Generally the climate of Sumatra is characterized as being of "equatorial monsoon" type. Samosir has the most pronounced dry season of all Sumatra, since it lies in a highland crater, from which the surrounding landmass slopes down to the encircling seas (see Map 1). In the dry season, the winds blow in, often with incredible and repeated gusts, from the southwest and from the west. They may start as early as April and continue well into October. Beginning in July, the wind often blows constantly, day and night, at some 50 miles an hour, with gusts up to 80 miles an hour.
At times one gazes out over the parched expanse of the northern half of Samosir 'island' and imagines that if only its clayey whiteness were a dark tree-green, the misty clouds that hover around the lake at the edges of the crater would somehow yield a bounteous wet rain rather than the mistlike drizzle that never penetrates the ground more than an eighth of an inch. After a three-week blow, the wind lets up and gives way to scorching hot, clear days with only a rare puff of cloud in sight. Then, just as it seems that enough of these rare puffs are appearing to give rise to a real thunderhead or two, the wind starts up again, and what had seemed to be clouds reveal themselves to have been apparitions dissipating into the mist-bearing collar that sits, apparently immobile, hugging the upper edges of the lake crater in uncanny defiance of the wind.

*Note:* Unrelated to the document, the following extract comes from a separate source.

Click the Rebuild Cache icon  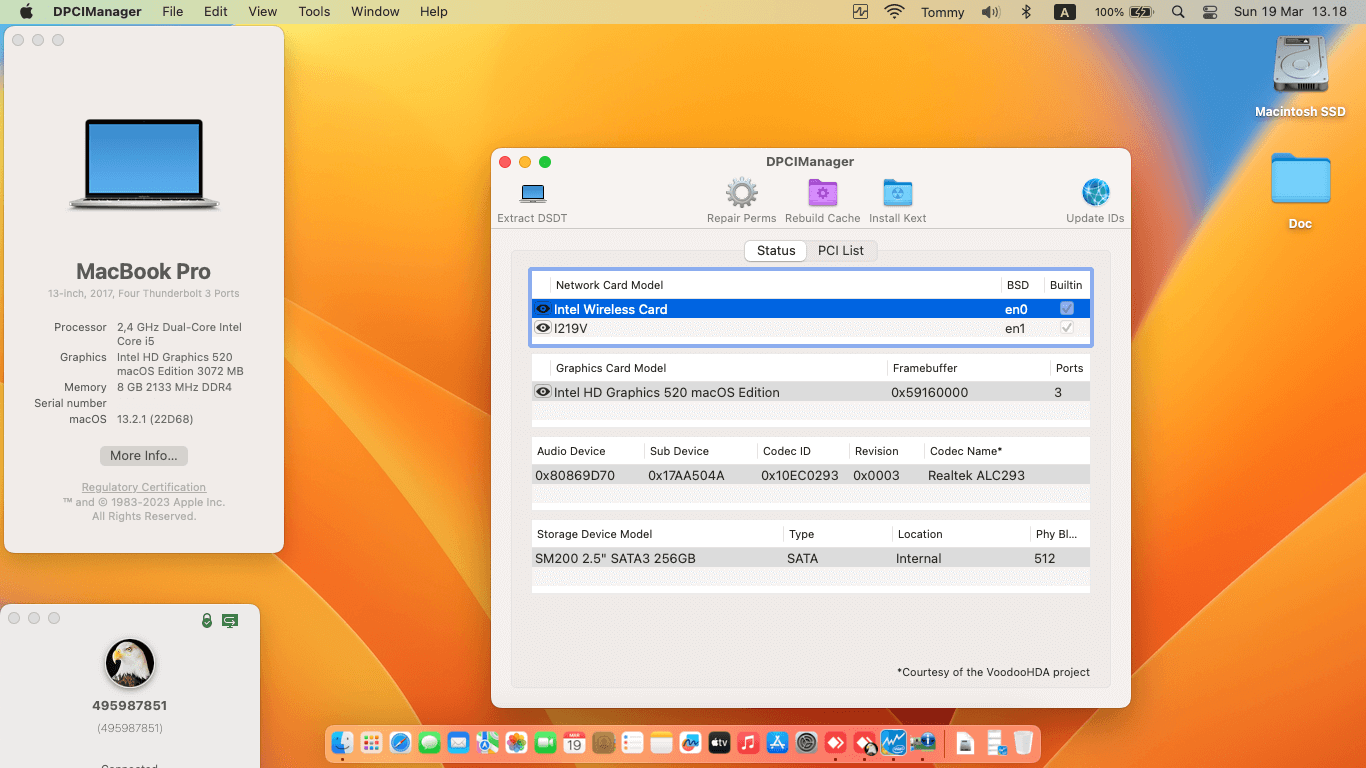click(x=822, y=194)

The sky turns white, and another three-week blow begins. So it goes, alternately, from May through September, primarily between June and August.

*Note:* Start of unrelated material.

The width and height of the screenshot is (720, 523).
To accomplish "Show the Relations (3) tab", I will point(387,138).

The seasonal oscillation of rainfall recorded between 1922 and 1928 by the Dutch administrators at Pangururan, the town at the point where the mountain and island are joined, can be seen in Table 1.1. Whereas in the dry season, during the stretches of overcast gale winds, the sun often does not break through the cloud cover, much of the "rainy season" is actually sunny for most of the morning and afternoon, except for an hour's downpour toward the evening. Parts of the rainy season are, then, much hotter than parts of the dry season.
From its vantage point halfway up the mountain, Huta Ginjang overlooks the north end of Samosir and, to the west, the raised, stream-fed bowl of Sagala Valley (invisible from the lake or from Samosir Peninsula), that has one bottleneck egress lying between the mountain and the lake-crater wall that encircles both. In 1933, J. C. Vergouwen referred to this area as the "out-of-the-way mountain territory of Sagala." Numerous other isolated, well-watered valleys nestle in the crevices of the vast crater enclosing the lake. What makes for Sagala's apparent isolation is that it is not a thoroughfare and is divided from the lake by a long-solidified shoulder of the mountain. To the south, it is cut off from its proper extension, Limbong Valley, by another shoulder of Pusuk Buhit. (Two of the grandsons of the first man, Si Raja Batak, were named Limbong Mulana and Sagala Raja.)

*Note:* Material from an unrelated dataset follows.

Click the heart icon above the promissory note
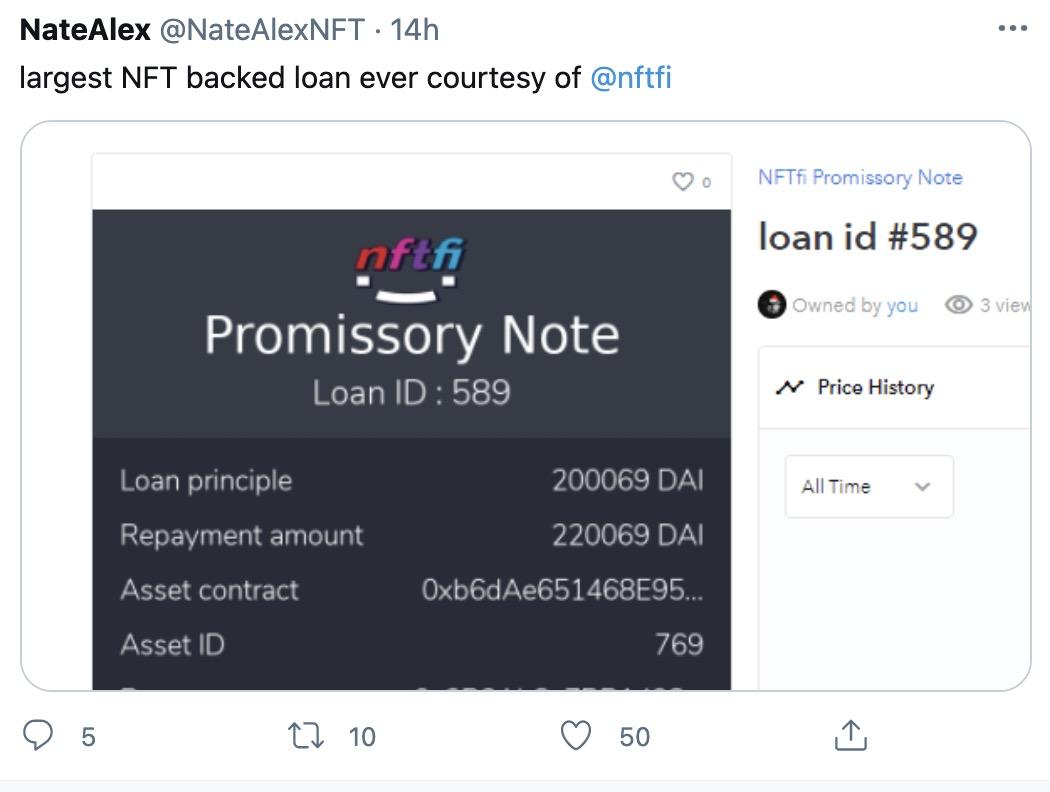Screen dimensions: 1050x792 tap(683, 182)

Hundreds of tourists each year pass within 5 kilometers of the village on "round-the-island" diesel steamer tours and do not see it. Its existence is signaled by what appears to be a tiny clump of trees in the vast, seemingly barren and uninhabitable expanse of brush and savannah that cloaks the mountain. A keen eye may note the darker brown of cultivated areas of level stone terraces, an occasional puff of smoke from some distant shoulder (the sign of a raging savannah fire), or the deeper green that sets off ripening rice in scattered, minimally terraced patches high on the mountain. But even the ubiquitous terraces of the mountain's middle and lower reaches are normally hidden from sight by brush and Imperata grass cover, at least until a boat reaches the canal at Pangururan and passes through the land bridge that connects the mountain to the Samosir peninsula. There, the terraces covering the lower half (as high as the eye can see) are in almost constant use, and at seasons when most are planted, the mountainside resembles a wall of stone.
Water and Settlement Patterns
Sianjurmula-mula, the purported site of the original Batak hamlet and home of the first man, Si Raja Batak, is at the southern end of Sagala Valley, at the foot of the spur connecting the mountain to the high plateau that extends west from the lip of the crater. It was on our way to visit it that my wife, Hedy, and I happened on the village of Huta Ginjang.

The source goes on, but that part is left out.